Before we left, we were having regular music nights with “Jams” – Carol, Murray and Bruce on ukelele and me on guitar. What we lacked in talent we made up for in enthusiasm, and it was always good fun. We’ve missed it while we’ve been away, so it’s great to hear that not only have they continued to practice but they have a new recruit, Kevin, and a plan for the inaugural Besir Bay Yacht Club Christmas Concert. Carol and Murray do a sterling job as bandmasters, and those who don’t play an instrument are involved in singing or playing percussion with bells, shakers and drums, with Chris treating us to solos on his clarinet and violin (just not at the same time!). What a wonderful reintroduction to cruising. The stress of the last few months starts to slip away, and it feels like we’ve never left. Times like these are truly the best bits of cruising.
A plan is hatched for a dinghy tour of the hongs on Christmas morning, accompanied by coffee and other treats. For those of you unfamiliar with hongs, the name comes from the Chinese word for ‘room’ and is used to describe the circular-shaped open-air lagoons often formed from collapsed limestone karst caves. They’re magical serene pools surrounded by lush foliage clinging to the sheer cliffs enclosing them. The entrances are often hard to find and even harder to access, with narrow shallow archways of limestone rock that you have to pull yourselves through with your fingertips. It makes for a great adventure on Christmas day. Miraculously the skies are clear, so bright and early at 7am the flotilla of seven dinghies heads off down to the head of the bay. “7am on Christmas morning?! What is this madness?!” wails Bruce (toughen up buttercup, it’s a good time to go before the sun gets too hot). I bring a version of Christmas cake with icing, Leah brings homemade scones with butter and jam, and we have great fun finding and exploring as many hongs as we can (I think the final count is five, with many more inaccessible or missed).
Later, everyone congregates on Toucan for a ‘potluck’ Christmas dinner which exceeds all our expectations. We may not be able to conjure up the traditional turkey or ham, but a veritable feast magically appears from the galleys of all the boats – cajun fish, honey soy chicken, beef wellington, vegetable flans, salads, breads, and desserts to die for.

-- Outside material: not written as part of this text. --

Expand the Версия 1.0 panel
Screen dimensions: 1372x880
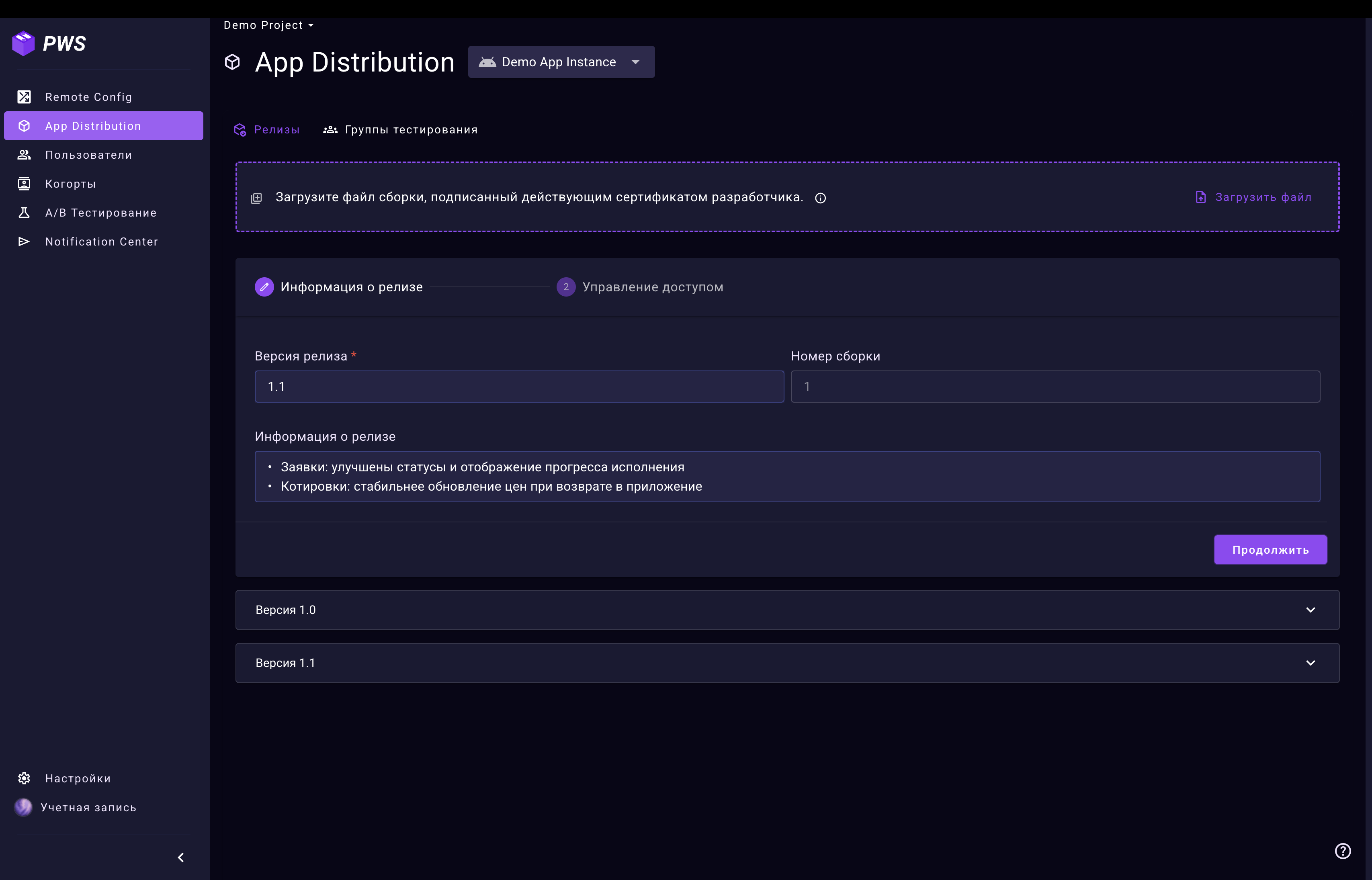pos(787,610)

It’s never easy being away from family at Christmas time, but truth be told had we still been in Sydney we wouldn’t have been able to catch up with either of our boys and their partners anyway due to the recent outbreaks and lockdowns imposed by COVID. It never feels like a complete celebration when you can’t hold your nearest and dearest in big, warm, loving bearhugs, but this year’s Christmas wasn’t a bad substitute. We’re exceptionally grateful to be back on the water, back home on Toucan, and doing what we love most with like-minded cruising friends.